Exercise details:
Give the items below as a Markdown table with the columns "Row" and "Line", one row per line and no rows for blank lines. Begin at the line that contains "The image size is (946, 736).", stop after the line that contains "pyautogui.click(x=100, y=599)", and leave the pictures out.

Recorded data:
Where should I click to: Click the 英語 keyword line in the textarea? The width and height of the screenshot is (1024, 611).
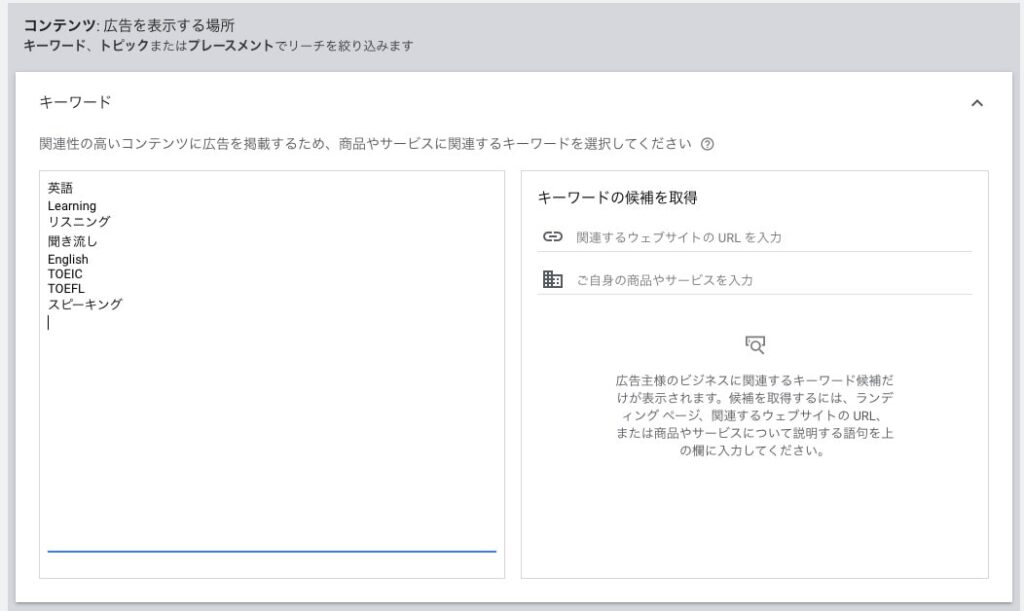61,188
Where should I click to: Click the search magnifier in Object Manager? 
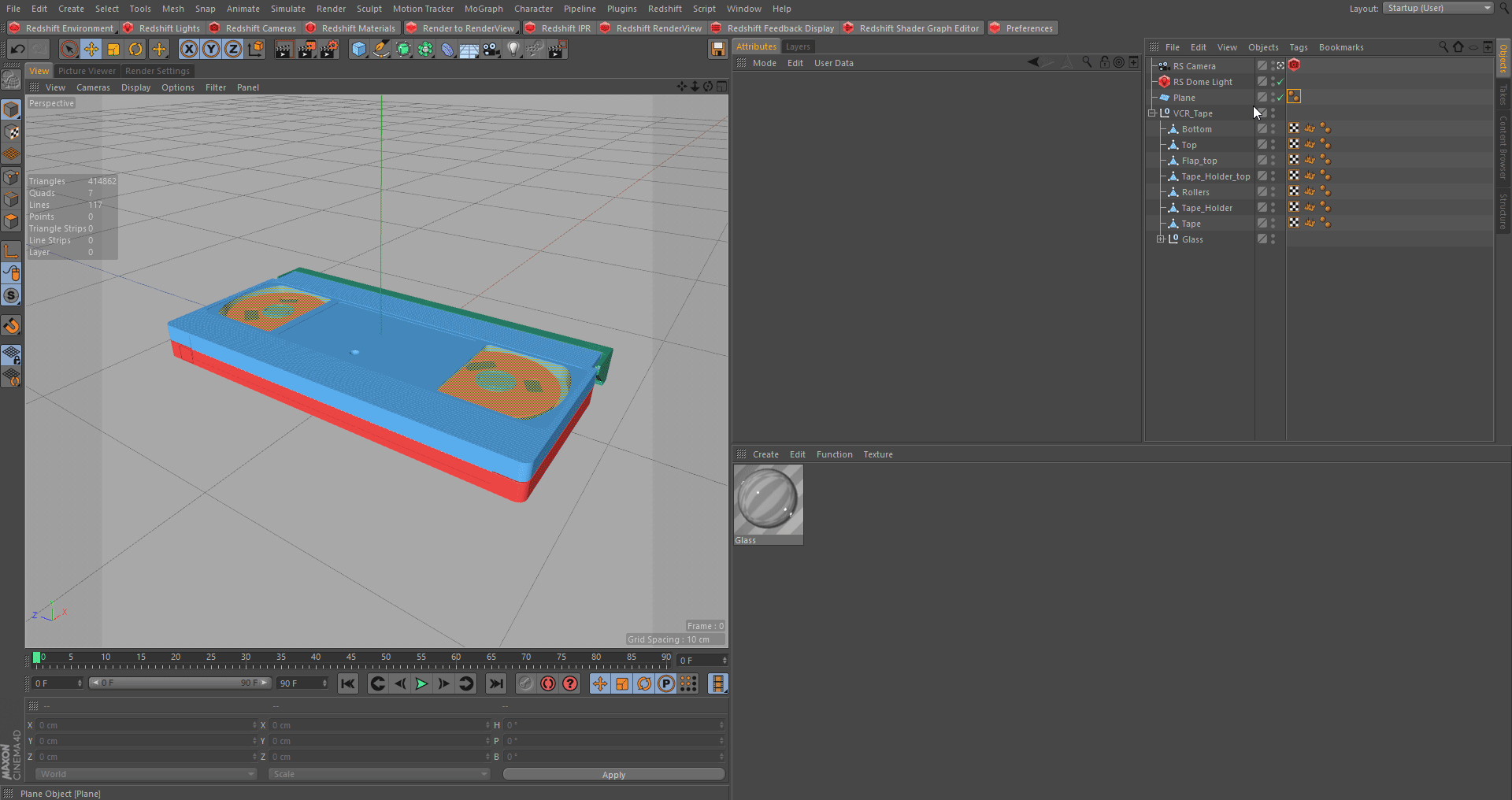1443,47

* * *

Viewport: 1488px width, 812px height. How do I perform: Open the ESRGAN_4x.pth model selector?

...

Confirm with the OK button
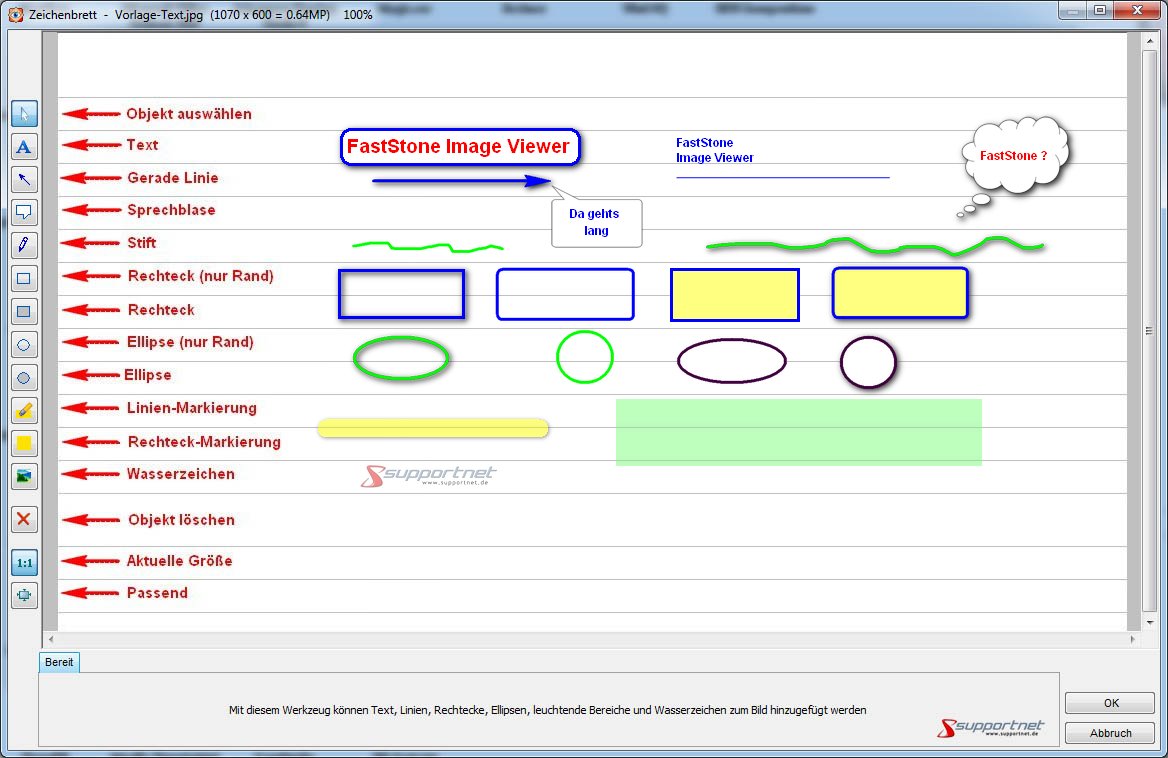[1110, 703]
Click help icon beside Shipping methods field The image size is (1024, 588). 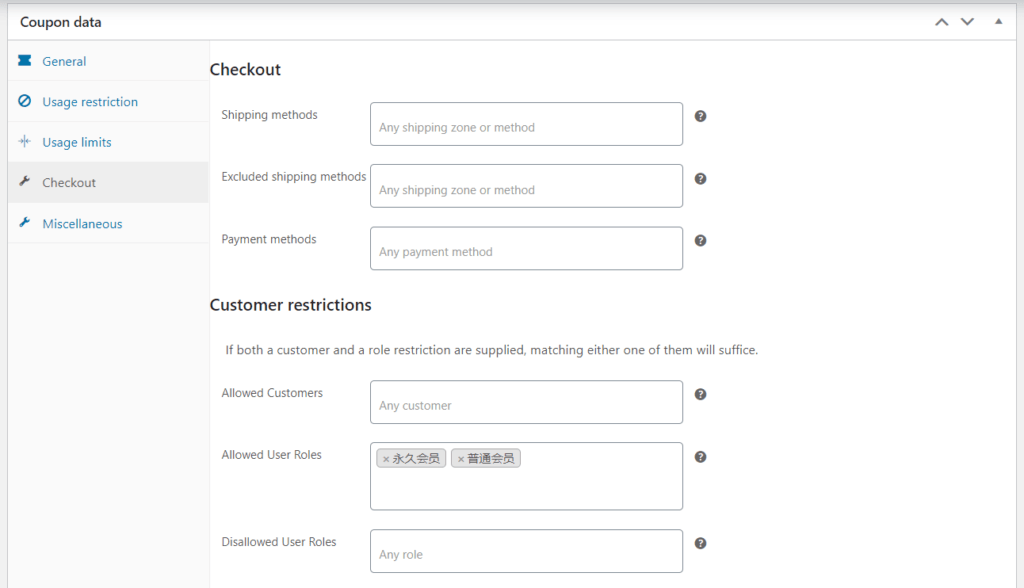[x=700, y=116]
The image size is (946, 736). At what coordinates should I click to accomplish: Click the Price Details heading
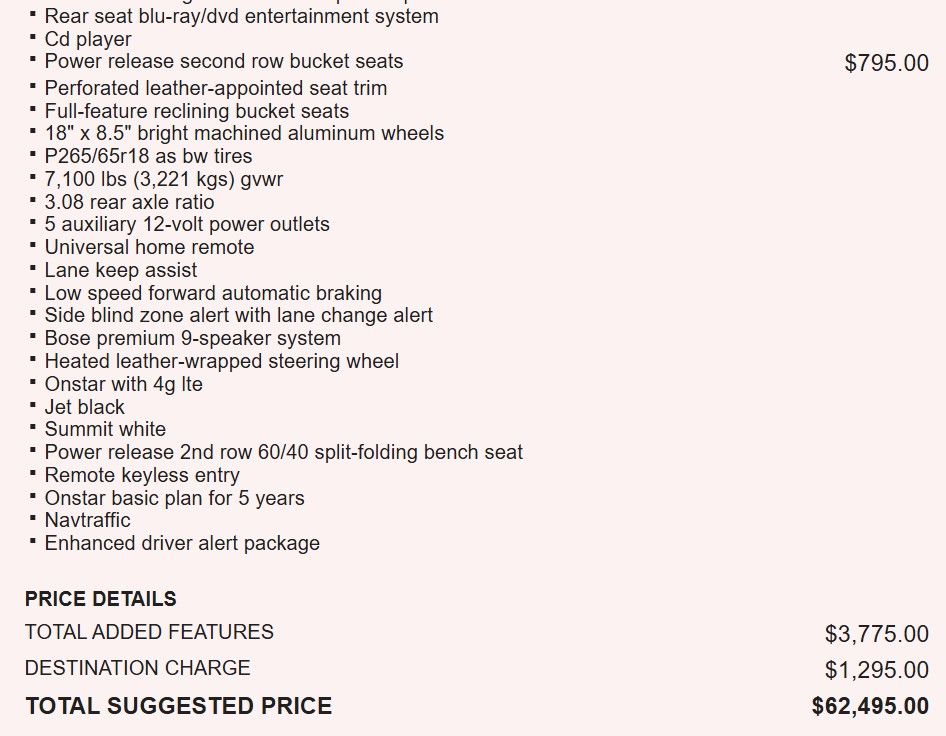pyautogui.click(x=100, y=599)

Complete output:
| Row | Line |
|---|---|
| 1 | The image size is (946, 736). At what coordinates should I click to accomplish: Click the Price Details heading |
| 2 | pyautogui.click(x=100, y=599) |